# WHAT TO DO
Format the material from its first line through the line containing "The width and height of the screenshot is (932, 678)." as a numbered list, including both ends and skipping any blank lines.

[Data entries]
==========

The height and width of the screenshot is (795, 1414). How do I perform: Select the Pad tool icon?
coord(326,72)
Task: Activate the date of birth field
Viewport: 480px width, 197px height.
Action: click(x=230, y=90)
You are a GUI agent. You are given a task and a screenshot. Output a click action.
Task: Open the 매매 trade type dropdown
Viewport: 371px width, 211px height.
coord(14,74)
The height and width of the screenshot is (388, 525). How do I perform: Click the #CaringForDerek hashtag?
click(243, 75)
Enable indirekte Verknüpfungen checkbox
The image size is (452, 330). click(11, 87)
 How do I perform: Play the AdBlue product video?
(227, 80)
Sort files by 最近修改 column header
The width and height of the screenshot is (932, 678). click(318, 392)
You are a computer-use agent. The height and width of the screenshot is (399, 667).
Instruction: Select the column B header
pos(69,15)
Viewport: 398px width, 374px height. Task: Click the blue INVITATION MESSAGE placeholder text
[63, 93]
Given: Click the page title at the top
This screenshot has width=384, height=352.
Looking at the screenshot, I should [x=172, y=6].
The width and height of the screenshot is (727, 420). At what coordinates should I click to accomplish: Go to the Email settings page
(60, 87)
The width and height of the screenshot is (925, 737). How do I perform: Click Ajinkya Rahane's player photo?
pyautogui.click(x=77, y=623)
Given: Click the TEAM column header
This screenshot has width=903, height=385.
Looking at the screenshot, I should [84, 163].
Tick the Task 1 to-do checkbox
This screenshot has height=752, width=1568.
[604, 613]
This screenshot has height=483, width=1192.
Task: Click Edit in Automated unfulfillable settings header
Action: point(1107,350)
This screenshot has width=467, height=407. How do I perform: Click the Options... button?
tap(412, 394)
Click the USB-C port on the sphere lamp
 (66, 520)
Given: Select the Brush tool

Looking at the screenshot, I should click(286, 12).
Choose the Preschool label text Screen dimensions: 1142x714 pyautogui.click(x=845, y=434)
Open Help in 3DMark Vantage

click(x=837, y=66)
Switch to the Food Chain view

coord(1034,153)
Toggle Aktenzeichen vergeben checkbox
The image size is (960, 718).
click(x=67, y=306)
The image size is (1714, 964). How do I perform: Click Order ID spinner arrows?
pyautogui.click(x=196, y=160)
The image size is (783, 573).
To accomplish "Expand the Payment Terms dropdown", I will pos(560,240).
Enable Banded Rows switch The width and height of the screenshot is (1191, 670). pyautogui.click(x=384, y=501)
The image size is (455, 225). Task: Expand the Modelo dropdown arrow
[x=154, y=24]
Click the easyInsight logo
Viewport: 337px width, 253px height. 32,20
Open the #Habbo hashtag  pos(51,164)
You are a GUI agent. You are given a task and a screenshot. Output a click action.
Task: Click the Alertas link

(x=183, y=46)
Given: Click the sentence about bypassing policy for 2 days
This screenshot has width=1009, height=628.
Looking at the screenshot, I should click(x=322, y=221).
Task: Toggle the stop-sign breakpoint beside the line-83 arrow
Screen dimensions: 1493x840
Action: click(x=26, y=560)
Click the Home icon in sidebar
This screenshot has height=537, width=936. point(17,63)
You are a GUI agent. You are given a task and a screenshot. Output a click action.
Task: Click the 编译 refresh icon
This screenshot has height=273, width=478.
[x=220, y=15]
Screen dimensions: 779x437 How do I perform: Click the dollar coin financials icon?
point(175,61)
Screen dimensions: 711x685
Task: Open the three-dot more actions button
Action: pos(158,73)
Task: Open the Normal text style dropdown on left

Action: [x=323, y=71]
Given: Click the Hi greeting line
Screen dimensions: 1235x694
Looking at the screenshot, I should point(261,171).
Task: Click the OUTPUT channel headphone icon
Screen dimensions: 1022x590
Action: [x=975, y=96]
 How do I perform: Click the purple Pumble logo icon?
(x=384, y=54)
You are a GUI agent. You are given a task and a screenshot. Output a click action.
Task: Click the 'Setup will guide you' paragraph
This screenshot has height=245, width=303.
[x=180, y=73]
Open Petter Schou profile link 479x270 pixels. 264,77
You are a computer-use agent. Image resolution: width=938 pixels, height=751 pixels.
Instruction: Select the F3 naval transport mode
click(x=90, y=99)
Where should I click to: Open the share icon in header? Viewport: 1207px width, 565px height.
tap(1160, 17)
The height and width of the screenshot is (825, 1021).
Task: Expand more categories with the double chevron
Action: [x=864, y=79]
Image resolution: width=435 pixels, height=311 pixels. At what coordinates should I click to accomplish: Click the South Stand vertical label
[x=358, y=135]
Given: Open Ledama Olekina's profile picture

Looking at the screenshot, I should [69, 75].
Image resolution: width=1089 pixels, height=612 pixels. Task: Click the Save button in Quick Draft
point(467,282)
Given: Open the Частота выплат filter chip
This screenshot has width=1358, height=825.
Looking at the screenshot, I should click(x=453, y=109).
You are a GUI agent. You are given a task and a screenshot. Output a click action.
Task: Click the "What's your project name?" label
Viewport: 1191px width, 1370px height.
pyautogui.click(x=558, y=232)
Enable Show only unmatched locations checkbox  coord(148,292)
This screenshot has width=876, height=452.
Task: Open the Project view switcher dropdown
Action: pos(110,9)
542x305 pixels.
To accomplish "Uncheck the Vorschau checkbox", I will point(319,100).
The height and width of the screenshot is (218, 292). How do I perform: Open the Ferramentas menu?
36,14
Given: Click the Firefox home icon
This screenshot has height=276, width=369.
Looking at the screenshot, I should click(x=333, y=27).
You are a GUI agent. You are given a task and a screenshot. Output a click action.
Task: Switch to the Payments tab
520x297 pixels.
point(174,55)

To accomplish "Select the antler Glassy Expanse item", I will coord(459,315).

==========

# ANSWER TO THE TASK
1. The height and width of the screenshot is (795, 1414). How do I perform: Select the Pad tool icon?
2. coord(326,72)
3. Task: Activate the date of birth field
4. Viewport: 480px width, 197px height.
5. Action: click(x=230, y=90)
6. You are a GUI agent. You are given a task and a screenshot. Output a click action.
7. Task: Open the 매매 trade type dropdown
8. Viewport: 371px width, 211px height.
9. coord(14,74)
10. The height and width of the screenshot is (388, 525). How do I perform: Click the #CaringForDerek hashtag?
11. click(243, 75)
12. Enable indirekte Verknüpfungen checkbox
13. The image size is (452, 330). click(11, 87)
14.  How do I perform: Play the AdBlue product video?
15. (227, 80)
16. Sort files by 最近修改 column header
17. The width and height of the screenshot is (932, 678). click(318, 392)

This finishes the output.